→ **対象の文章**:

- - - - - - -

福島県沖地震:マグニチュード7.4
〔1〕東京で210万戸、東北16万戸が停電
福島県沖で、深さ57km地点で、マグニチュード7.4、最大震度6強(宮城県の登米市など5つの市町村、表1参照)が発生(2022年3月16日の23:36)し、表2に示す、火力発電計14基(647.8kW)が発電を停止した。
表1 マグニチュード7.4(最大震度6強)の福島県沖地震の発生と停電状況
出所 気象庁「令和4(2022)年3月16日23時36分頃の福島県沖の地震について(第2報)」、令和4年3月24日をもとに編集部で作成
表2 2022年3月16日の福島県沖地震を受けた火力発電所の停止状況(2022年3月23日時点)
出所 資源エネルギー庁「2022年3月の東日本における電力需給ひっ迫に係る検証について」、第46回電力・ガス基本政策小委員会・資料3-1、2022年3月25日、の6ページ
これらの発電所の停止に伴い、ブラックアウト(大規模停電)を防ぐために、UFR(系統周波数低下保護装置)注2が発動したため、これによって、
- 東京電力エリアで最大約210万戸
- 東北電力エリアで最大約16万戸
の停電が発生した(2022年3月16日 23:50時点)。

- - - - - - -

→ **やってみよう**: 福島県沖地震の記事に出てくる年月日をすべて、重複を除いて西暦で挙げてください。 次に示す行は、福島県沖地震の記事とは関係がありません。

- - - - - - -

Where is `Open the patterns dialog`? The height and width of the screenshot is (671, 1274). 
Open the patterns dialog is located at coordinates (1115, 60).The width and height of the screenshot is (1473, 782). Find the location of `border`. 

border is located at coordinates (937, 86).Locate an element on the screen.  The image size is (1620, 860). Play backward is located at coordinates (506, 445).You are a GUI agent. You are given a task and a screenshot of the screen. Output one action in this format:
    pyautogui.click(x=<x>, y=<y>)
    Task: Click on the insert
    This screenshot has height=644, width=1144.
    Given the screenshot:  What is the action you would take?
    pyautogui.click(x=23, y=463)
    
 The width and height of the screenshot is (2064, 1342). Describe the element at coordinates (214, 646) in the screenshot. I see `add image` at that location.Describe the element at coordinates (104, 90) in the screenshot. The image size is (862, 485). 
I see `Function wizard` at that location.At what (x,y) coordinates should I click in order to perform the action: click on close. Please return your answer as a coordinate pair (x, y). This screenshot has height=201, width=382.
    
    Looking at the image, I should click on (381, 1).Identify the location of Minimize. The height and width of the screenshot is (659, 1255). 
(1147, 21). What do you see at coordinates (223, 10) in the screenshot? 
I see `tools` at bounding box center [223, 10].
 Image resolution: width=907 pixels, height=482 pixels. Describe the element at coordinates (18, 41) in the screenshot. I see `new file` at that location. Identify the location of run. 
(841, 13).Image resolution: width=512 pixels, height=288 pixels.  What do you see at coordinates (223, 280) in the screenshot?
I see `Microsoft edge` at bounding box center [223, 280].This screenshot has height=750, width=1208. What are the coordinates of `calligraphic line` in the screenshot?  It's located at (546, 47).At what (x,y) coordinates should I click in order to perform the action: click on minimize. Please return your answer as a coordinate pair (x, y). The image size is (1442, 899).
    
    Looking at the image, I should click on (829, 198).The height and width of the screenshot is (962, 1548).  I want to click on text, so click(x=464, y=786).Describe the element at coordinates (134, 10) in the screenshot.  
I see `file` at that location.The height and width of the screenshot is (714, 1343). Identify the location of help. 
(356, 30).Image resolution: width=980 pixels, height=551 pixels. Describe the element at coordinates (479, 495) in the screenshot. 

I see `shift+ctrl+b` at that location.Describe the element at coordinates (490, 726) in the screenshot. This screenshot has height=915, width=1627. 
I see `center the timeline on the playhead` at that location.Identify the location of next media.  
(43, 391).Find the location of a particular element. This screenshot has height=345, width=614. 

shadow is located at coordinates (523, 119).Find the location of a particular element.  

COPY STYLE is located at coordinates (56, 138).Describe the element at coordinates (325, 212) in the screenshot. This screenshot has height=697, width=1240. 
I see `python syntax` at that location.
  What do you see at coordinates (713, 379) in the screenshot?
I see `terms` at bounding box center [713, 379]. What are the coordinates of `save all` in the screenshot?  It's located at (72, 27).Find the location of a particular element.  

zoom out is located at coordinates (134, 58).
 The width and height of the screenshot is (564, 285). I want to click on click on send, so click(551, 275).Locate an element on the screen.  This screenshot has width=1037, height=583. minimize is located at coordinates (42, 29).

- - - - - - -

→ **あなたの回答**: 2022年3月16日、2022年3月23日、2022年3月24日、2022年3月25日